There are few white wine producers in Burgundy—or anywhere—more revered than Hubert Lamy. The family has tended vines since 1640, but it’s under Olivier Lamy’s stewardship that the domaine has become one of the most thrilling names in the region. Working largely in Saint-Aubin—a once-overlooked appellation now prized for its altitude and cooling winds—Olivier has proven that greatness doesn’t always reside where tradition says it should.

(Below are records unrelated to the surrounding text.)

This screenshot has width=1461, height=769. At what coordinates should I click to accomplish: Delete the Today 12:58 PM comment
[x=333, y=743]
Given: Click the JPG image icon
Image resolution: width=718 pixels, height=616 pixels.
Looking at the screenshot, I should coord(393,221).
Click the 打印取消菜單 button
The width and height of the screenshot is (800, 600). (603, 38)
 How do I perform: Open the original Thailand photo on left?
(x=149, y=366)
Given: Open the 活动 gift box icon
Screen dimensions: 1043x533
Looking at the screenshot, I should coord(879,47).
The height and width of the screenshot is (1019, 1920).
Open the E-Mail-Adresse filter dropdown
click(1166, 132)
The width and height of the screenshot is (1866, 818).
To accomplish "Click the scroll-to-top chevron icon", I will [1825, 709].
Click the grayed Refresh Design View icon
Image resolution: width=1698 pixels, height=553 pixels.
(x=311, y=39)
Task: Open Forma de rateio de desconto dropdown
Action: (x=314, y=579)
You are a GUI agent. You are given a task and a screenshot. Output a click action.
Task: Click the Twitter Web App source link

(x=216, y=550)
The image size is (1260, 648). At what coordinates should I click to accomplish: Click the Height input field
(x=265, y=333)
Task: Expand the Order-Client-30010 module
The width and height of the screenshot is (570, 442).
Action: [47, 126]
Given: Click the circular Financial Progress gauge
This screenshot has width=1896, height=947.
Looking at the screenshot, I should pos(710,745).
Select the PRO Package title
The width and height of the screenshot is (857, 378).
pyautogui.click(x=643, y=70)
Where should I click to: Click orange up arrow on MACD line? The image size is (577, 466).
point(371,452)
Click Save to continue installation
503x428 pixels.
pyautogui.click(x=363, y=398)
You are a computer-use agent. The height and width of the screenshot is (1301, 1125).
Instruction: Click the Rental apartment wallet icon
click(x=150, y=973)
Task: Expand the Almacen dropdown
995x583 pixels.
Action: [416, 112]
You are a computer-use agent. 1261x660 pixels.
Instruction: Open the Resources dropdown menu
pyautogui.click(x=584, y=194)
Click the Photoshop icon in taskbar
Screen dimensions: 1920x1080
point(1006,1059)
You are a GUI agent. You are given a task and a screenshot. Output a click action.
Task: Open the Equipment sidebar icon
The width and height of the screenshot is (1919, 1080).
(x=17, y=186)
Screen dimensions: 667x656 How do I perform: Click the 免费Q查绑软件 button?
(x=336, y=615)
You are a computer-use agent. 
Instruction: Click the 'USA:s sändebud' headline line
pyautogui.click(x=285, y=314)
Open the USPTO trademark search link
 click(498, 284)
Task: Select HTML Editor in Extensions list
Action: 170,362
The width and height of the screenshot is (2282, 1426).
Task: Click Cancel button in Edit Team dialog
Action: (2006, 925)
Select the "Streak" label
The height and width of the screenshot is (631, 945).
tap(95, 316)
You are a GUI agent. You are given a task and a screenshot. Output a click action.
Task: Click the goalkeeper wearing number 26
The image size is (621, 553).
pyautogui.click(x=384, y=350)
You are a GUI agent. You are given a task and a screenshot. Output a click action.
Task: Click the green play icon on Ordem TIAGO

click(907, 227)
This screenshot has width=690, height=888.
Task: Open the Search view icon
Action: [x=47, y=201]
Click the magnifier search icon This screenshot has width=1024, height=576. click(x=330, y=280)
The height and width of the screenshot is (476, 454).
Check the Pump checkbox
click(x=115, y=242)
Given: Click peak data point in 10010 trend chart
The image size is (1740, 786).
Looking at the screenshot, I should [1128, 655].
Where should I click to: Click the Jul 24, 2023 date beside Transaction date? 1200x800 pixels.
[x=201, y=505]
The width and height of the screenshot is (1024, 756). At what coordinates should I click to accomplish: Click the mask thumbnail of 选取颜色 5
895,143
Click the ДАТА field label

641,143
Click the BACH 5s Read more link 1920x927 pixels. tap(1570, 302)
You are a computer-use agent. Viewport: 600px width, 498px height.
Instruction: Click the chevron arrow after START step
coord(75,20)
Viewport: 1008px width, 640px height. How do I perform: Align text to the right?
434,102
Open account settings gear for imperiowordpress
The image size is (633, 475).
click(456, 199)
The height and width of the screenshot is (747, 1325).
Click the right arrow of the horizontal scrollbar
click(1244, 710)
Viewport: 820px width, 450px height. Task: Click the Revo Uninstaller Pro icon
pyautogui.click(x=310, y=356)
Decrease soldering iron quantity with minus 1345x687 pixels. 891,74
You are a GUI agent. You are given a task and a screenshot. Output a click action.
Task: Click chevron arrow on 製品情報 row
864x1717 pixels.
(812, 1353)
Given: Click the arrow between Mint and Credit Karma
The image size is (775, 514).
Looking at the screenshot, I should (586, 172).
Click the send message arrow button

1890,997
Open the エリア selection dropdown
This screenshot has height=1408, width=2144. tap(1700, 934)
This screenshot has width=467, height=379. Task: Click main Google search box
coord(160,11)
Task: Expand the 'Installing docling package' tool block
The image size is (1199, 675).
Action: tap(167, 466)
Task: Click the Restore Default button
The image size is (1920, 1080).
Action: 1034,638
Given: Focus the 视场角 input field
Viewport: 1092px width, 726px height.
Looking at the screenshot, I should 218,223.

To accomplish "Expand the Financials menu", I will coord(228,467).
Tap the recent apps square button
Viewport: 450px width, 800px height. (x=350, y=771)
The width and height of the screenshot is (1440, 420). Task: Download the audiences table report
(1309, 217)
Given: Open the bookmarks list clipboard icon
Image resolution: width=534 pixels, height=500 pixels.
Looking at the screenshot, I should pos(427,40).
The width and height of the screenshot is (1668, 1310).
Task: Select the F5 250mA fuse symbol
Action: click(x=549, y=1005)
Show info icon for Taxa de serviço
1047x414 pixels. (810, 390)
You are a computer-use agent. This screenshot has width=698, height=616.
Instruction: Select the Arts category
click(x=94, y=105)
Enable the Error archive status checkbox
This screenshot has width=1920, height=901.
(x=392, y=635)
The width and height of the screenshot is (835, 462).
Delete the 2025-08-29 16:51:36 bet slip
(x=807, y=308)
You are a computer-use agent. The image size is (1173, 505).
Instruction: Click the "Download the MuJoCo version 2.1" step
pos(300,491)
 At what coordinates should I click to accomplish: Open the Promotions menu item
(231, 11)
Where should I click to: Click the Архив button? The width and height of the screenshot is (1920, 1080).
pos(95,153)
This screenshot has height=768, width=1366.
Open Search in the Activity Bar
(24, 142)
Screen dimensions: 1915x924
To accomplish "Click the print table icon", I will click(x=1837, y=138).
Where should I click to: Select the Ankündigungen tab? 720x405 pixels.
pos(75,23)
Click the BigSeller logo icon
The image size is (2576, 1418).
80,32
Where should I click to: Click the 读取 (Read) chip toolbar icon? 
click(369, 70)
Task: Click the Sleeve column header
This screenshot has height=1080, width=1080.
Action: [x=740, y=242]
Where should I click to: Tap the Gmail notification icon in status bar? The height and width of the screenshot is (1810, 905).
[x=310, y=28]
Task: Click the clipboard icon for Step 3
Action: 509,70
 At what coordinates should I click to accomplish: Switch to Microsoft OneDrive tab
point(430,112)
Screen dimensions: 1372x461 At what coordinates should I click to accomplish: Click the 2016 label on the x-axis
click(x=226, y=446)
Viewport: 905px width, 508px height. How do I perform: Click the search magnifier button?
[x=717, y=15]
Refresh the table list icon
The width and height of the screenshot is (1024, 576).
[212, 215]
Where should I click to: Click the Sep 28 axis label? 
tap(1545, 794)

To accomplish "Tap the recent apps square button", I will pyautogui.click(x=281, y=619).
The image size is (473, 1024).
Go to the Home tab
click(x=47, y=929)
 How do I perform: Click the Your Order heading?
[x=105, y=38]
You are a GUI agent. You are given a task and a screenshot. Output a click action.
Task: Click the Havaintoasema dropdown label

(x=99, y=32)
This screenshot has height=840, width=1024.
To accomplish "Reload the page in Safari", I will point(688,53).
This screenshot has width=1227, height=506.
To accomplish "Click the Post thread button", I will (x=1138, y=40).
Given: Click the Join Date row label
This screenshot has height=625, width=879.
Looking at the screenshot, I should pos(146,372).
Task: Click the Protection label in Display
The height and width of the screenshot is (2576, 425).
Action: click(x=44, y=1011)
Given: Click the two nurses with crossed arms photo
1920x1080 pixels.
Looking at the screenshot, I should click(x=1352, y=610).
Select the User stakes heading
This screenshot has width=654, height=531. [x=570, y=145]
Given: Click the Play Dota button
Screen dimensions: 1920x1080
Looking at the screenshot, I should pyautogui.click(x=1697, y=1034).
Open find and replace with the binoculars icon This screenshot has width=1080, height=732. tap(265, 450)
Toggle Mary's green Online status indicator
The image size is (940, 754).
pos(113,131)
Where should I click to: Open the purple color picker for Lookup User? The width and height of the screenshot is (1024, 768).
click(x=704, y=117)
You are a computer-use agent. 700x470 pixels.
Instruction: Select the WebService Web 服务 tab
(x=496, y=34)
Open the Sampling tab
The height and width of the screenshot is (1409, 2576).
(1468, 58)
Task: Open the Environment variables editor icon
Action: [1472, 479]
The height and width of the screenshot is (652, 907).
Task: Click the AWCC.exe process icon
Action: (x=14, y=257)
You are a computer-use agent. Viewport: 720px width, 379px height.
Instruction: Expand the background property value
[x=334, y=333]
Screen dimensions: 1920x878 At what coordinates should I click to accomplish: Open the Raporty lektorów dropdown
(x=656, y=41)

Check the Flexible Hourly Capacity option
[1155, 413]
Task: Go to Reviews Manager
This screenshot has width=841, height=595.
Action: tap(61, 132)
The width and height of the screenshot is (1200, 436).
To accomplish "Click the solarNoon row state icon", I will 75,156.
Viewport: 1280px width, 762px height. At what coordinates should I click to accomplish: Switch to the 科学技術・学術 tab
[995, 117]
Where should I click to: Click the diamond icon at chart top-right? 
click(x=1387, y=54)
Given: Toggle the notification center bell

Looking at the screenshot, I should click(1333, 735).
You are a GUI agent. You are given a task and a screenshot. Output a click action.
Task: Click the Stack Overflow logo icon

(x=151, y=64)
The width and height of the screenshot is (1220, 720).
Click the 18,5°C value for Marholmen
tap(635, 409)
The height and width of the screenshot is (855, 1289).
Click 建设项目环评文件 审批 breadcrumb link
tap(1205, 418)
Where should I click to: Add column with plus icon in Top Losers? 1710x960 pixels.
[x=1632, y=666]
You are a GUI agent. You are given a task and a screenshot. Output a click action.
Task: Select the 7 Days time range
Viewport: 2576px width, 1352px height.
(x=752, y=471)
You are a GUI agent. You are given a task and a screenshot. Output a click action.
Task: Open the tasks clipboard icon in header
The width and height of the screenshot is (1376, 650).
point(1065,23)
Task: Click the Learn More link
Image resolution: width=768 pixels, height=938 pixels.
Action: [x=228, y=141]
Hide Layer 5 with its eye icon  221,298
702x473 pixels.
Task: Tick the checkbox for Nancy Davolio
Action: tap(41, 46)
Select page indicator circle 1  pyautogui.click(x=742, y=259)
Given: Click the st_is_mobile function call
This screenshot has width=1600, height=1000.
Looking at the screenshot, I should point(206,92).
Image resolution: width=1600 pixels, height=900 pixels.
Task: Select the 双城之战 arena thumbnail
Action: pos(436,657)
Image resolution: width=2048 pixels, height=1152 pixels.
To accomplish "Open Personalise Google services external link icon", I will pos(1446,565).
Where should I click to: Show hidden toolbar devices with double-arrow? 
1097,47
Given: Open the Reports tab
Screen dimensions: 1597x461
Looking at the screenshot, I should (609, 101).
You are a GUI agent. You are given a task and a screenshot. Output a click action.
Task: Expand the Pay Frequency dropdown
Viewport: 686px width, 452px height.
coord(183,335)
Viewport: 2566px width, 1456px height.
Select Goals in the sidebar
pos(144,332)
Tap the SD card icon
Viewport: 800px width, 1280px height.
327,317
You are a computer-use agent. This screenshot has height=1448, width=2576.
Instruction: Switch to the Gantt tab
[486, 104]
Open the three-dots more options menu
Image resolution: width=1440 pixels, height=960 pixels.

Saint-Aubin’s cooler slopes, funneled by a dramatic combe, offer the kind of natural air-conditioning that today’s warmer vintages desperately need. In Olivier’s hands, this terroir becomes electric. He pushes boundaries in the vineyard, planting at dizzying densities—30,000 vines per hectare—forcing the roots to dive deep and struggle in competition. The payoff is immense: chardonnays that are pure tension and grace, etched with stony precision and luminous energy.
Fermented and aged in large-format barrels with minimal new oak, the wines are never dressed in wood. They speak fluently in the language of their site—steep, rocky, cool. Farming is meticulous and organic. And the wines? They’ve become some of the most coveted in Burgundy, snapped up by those who understand that elegance born of hardship is the most beautiful kind of reward.
La Princée is sourced from five village-level parcels along Saint-Aubin’s western slope, where chardonnay vines planted between 1985 and 2000 grow in thin, limestone-rich soils shaped by altitude and cooling air currents. The fruit is hand harvested, gently pressed, and fermented with ambient yeasts, then aged on the lees in large-format, neutral oak, with sulfur added only during aging. In the generous 2023 vintage, attentive vineyard work kept the wine lively and precise. Crisp apple and pear set the tone, joined by apple blossom and a cool, rain-on-stone minerality, making this vintage of La Princée especially vivid and built for the next glass.